▸ Study text:

Genome-wide association analyses have uncovered tens of thousands regions in our genome associated with human traits and disease susceptibility. Recently, this approach is beginning to be used to study how our genetic makeup influences drug response.
What it does
StayinAlive uses time-to-event regression analysis of genetic data to analyse drug trial data. It allows to identify genetic variants associated with drug response. In addition, we've built an interactive visualization tool to convey the results in a way that's understandable to clinical specialists.
How we've built it
StayinAlive is written in Python. We parse the genetic data using the
cyvcf2 library and performs regression using the
lifelines package. In addition, we have written a support tool for running StayinAlive on high-performance computing environments (and tested it on a 300 CPU cluster). Data was visualized using an interactive visualization
Python library bokeh. Kaplan-Meier curves were created which allow users to interactively get details on each individual data point.
Challenges we ran into
It was difficult trying to find a functioning Python package to create interactive visualization of the results. For example, the built-in Kaplan-Meier function in Lifelines only produced static plots. Making it interactive using the plotly proved challenging due to incompatible data objects between packages. Bokeh was used instead and proved effective.
Accomplishments that we're proud of
In 36 hours we've written a time-to-event analysis package that outperforms the existing tools in terms of speed, while matching it in output. This will allow to use time-to-event analysis on larger patient cohorts.
We learned a tremendous amount from collaborating with our teammates and other hackers. We managed to learn how to use powerful plotting and data science libraries such as Bokeh, and numpy and were able to use them effectively despite very little previous experience with them.
What I learned
We've explored various packages in python, especially plotly and bokeh. We've also learned about a branch of statistics called "survival analysis". Learned how multidisciplinary hacking can be. In the project alone we learned statistics, human health, genetics and computer science. We about the power of collaboration to tackle scientific challenges.
What's next for StayinAlive
We're hoping to improve the StayinAlive tool so it can be used by the genetics community. One of the team-mates is planning to use the package in research.

▸ The data:

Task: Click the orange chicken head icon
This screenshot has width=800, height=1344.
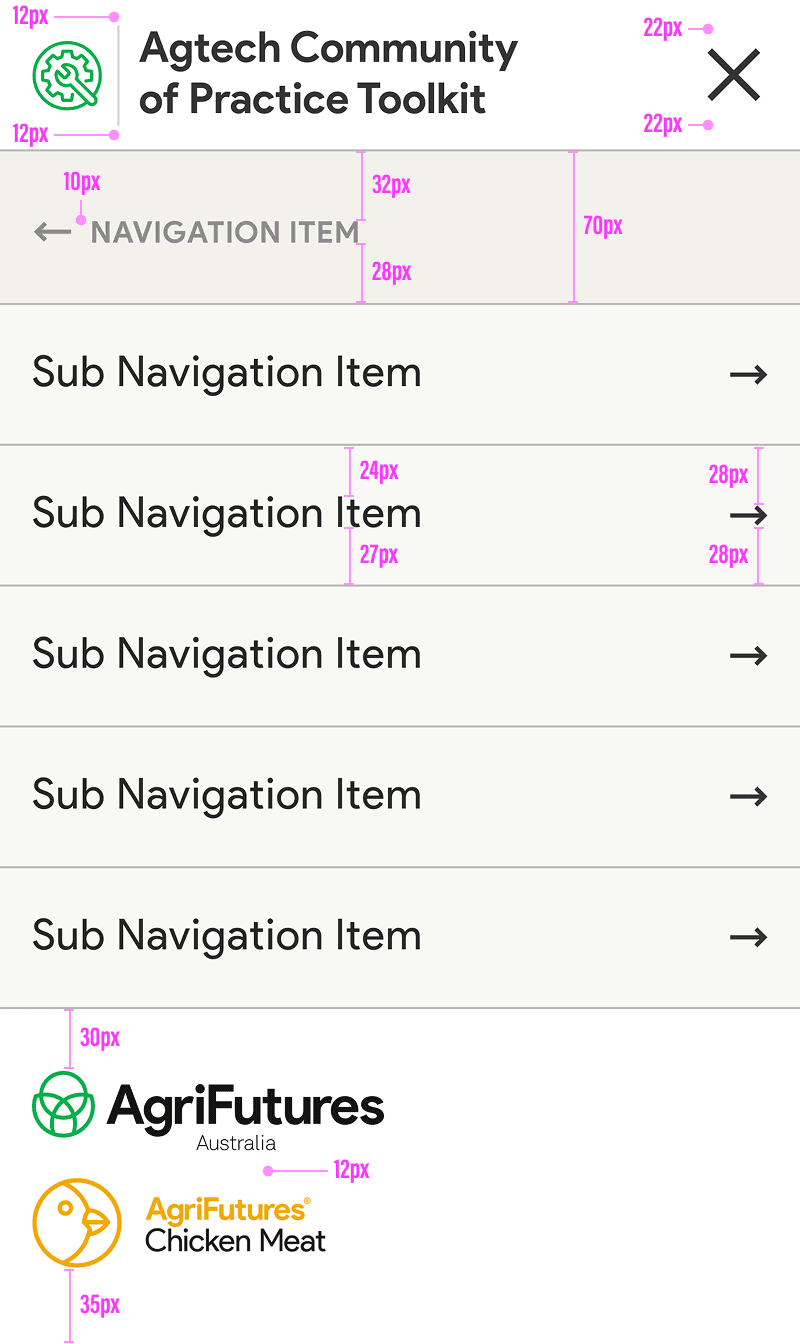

▸ Tasks:
1. Rewrite the stretch of the StayinAlive project description from "We learned a" through "tackle scientific challenges.", putting "great deal" in place of "tremendous amount".
2. Which library does the StayinAlive project description name for parsing the genetic data?

▸ Answers:
1.
We learned a great deal from collaborating with our teammates and other hackers. We managed to learn how to use powerful plotting and data science libraries such as Bokeh, and numpy and were able to use them effectively despite very little previous experience with them.
What I learned
We've explored various packages in python, especially plotly and bokeh. We've also learned about a branch of statistics called "survival analysis". Learned how multidisciplinary hacking can be. In the project alone we learned statistics, human health, genetics and computer science. We about the power of collaboration to tackle scientific challenges.

2. The cyvcf2 library.